MCPS’s new draft sustainability policy adopts those emissions reductions goals. But student activists say it lacks specifics and shies away from concrete actions.

Activists say that the public school system is far behind the rest of the county government in embracing clean energy: Since 2016, all county buildings, except schools, have purchased 100% of electricity from wind sources. MCPS, on the other hand, purchases only 38% renewable energy.

Out of 209 MCPS schools, just 17 currently have solar panels.

“It’s definitely not enough,” said Krishnamurthy. She said she has previously protested for human rights and equality issues, and sees the battle against climate change as a fight for climate justice.
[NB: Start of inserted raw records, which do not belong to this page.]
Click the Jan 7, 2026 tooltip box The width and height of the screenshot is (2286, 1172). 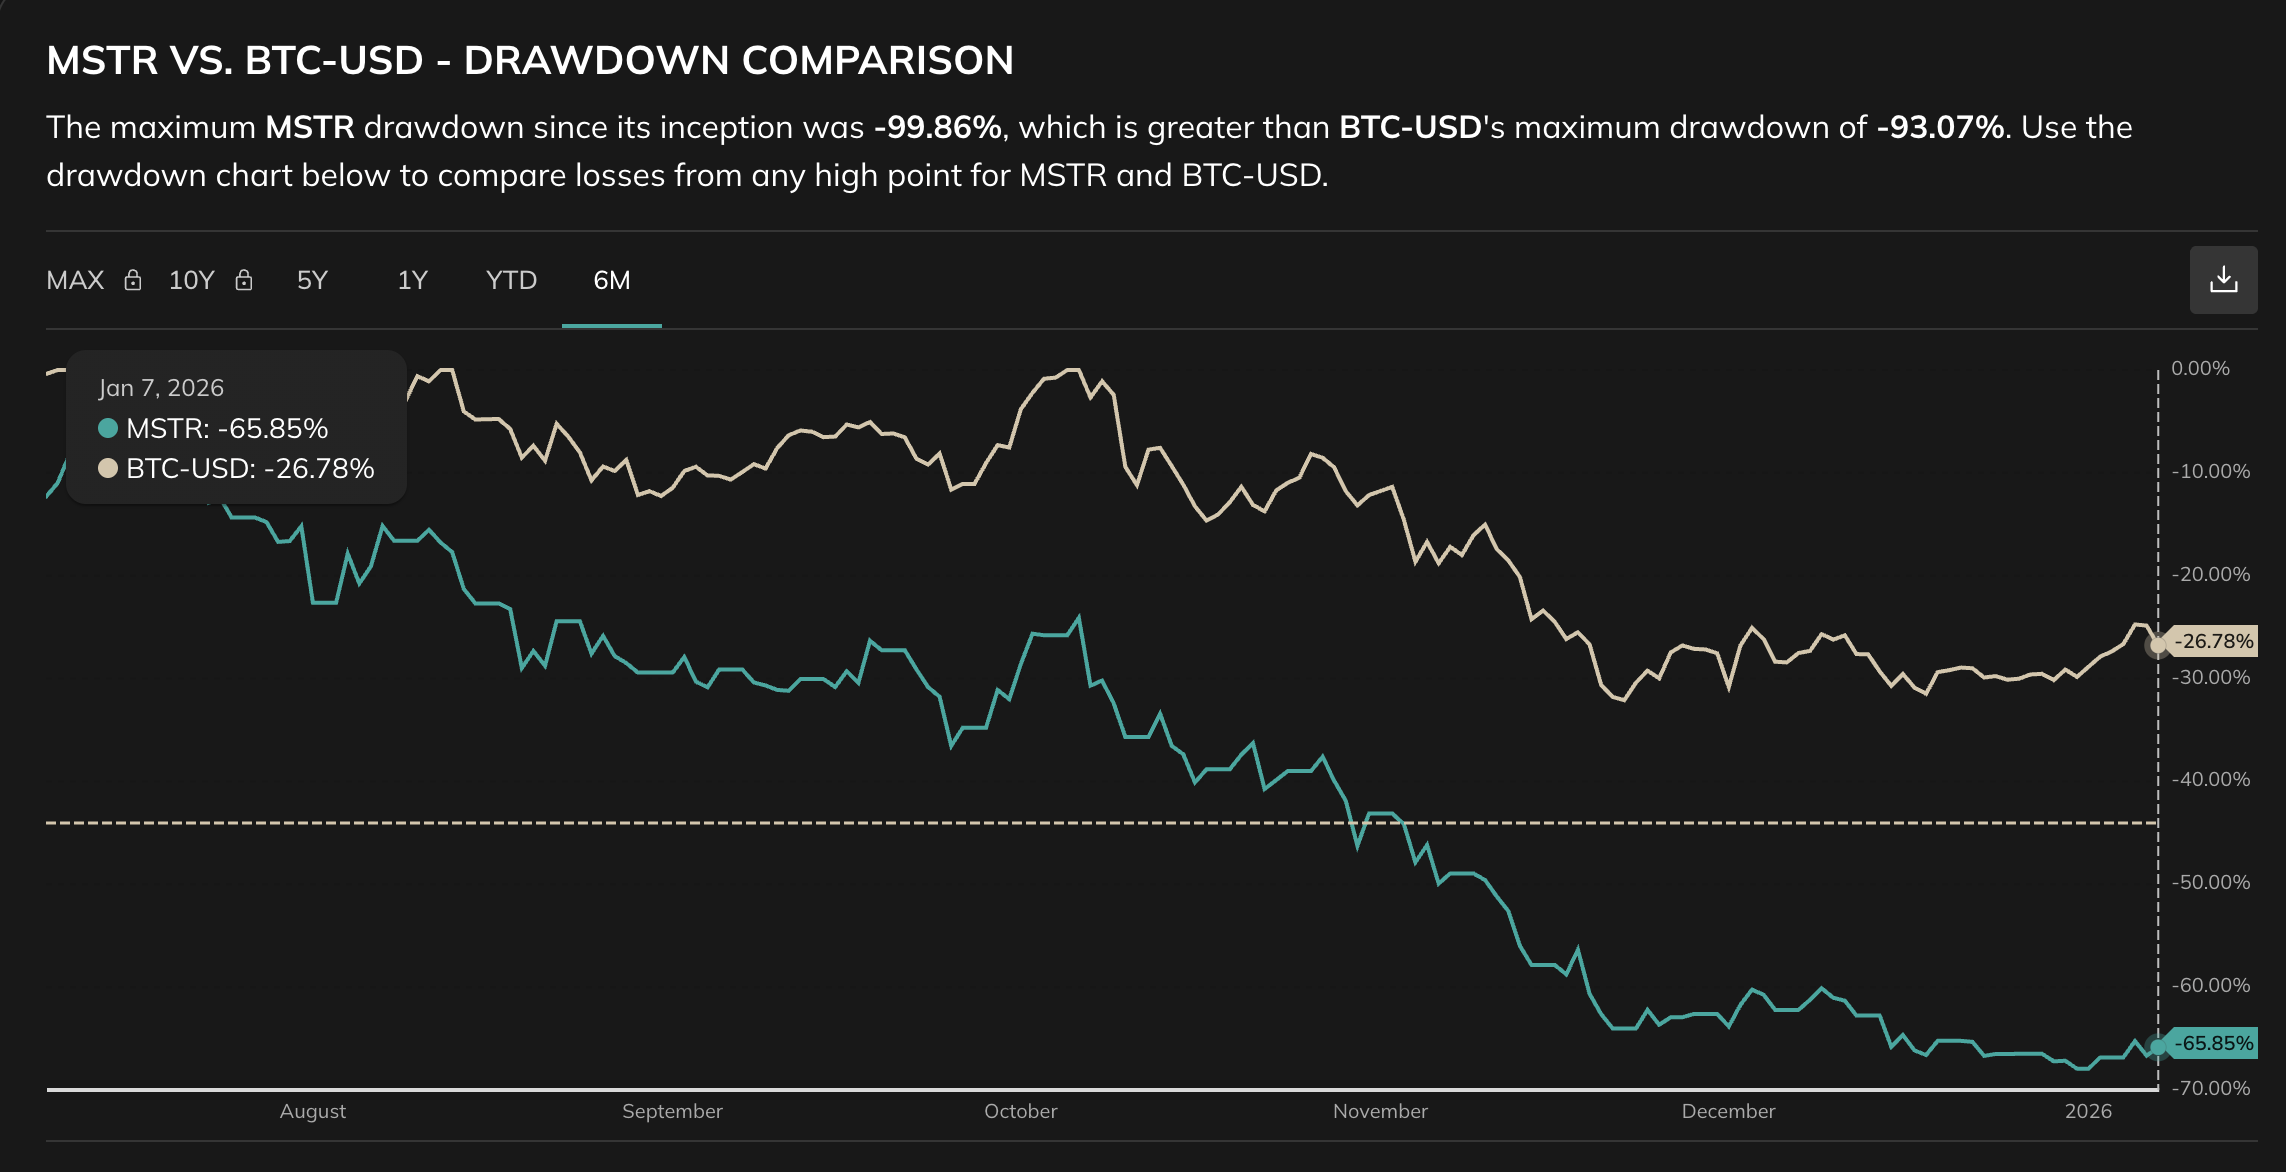coord(236,426)
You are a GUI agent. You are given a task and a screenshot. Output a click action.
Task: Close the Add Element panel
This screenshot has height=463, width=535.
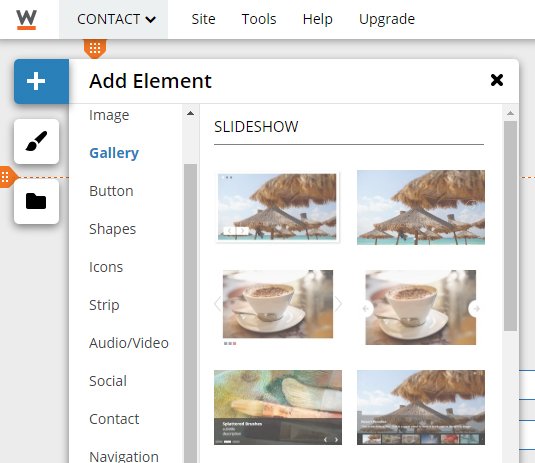(497, 81)
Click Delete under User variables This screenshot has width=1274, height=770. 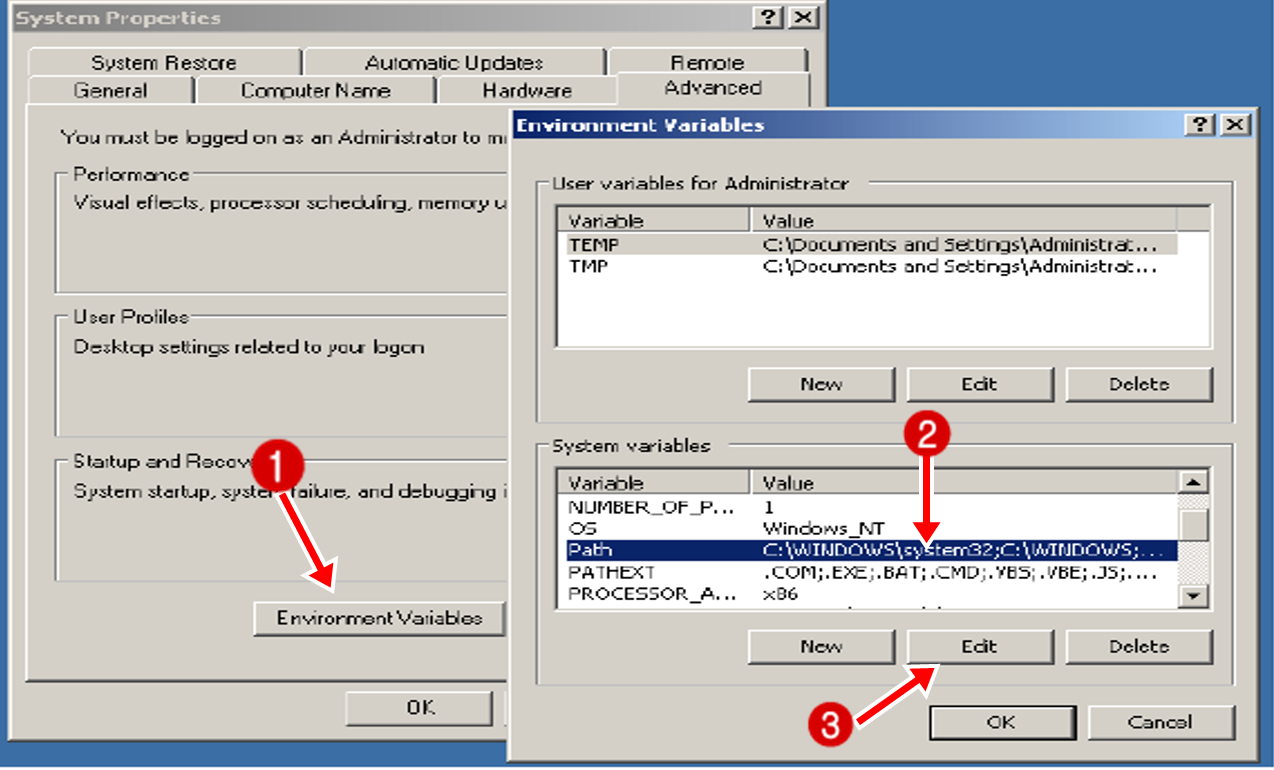tap(1139, 384)
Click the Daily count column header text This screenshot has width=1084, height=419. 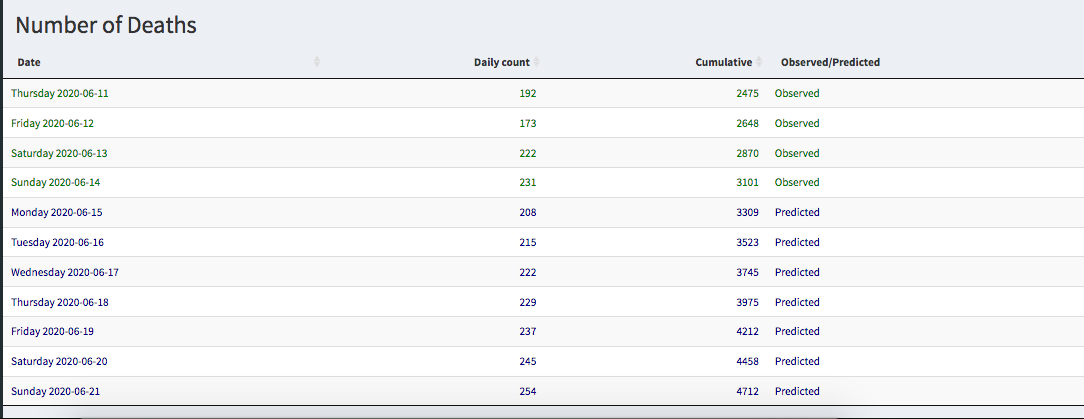tap(501, 62)
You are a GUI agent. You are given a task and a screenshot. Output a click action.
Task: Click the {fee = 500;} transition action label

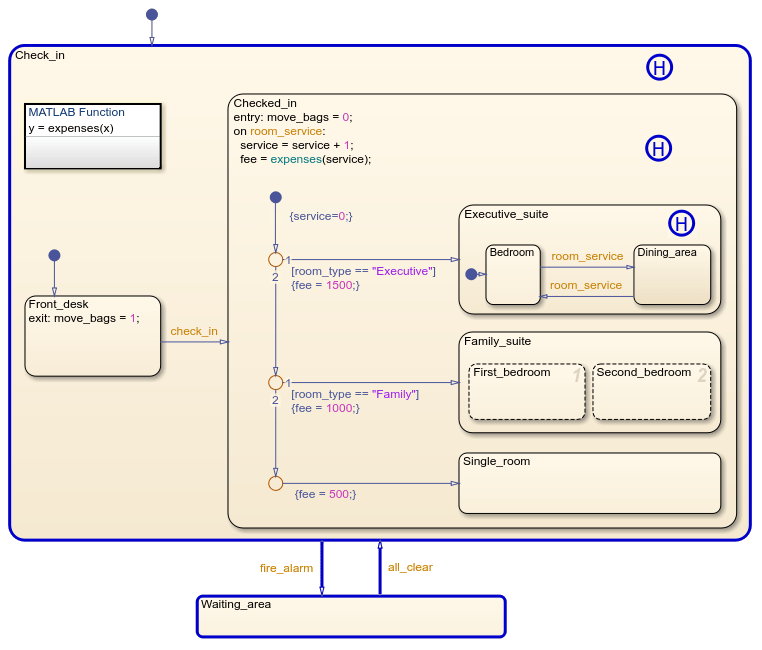325,494
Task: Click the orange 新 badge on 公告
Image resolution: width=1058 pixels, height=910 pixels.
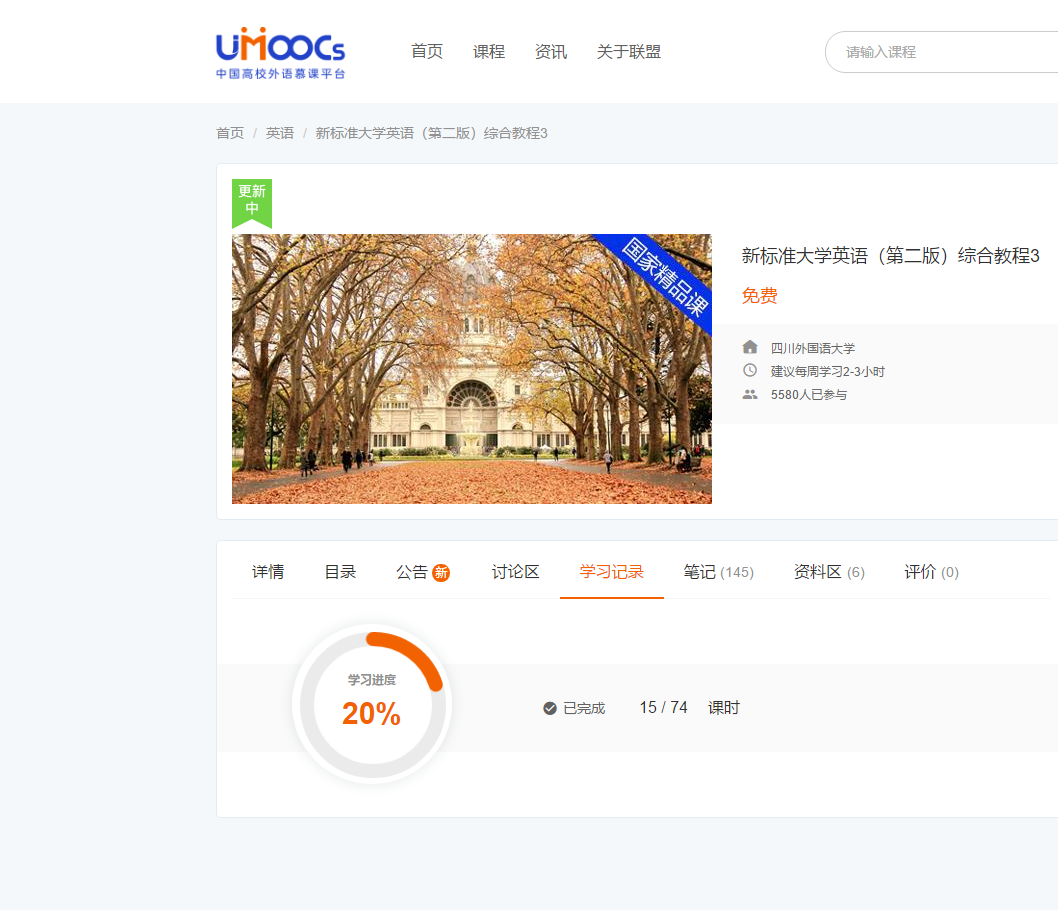Action: 441,573
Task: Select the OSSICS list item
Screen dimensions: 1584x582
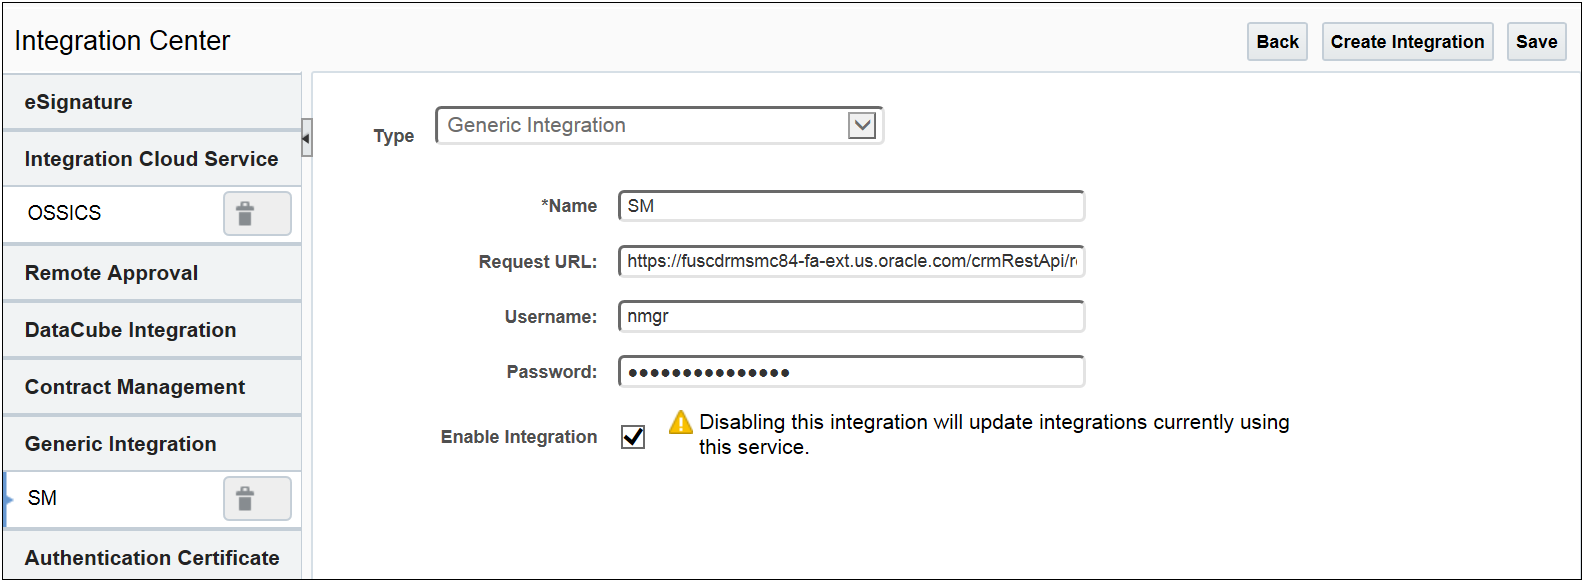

According to the petition, MCPS is failing students by not acting more quickly to reduce emissions. “MCPS’ inaction actively hurts their students, especially students of color and low-income students,” reads the petition. “Through MCPS’ continued use of fossil fuels and their inertia and resistance to any positive change, they endanger the young people whom they have committed to educating.”

Students at seven MCPS high schools held protests to draw attention to the issue recently, with signs and banners reading “Fossil free schools now,” and “Can’t learn on a dead planet.”

The protests and petition were organized by activists with the local Sunrise Movement group and the Montgomery County Green New Deal Internship.

A spokesperson for MCPS did not respond to a request for comment.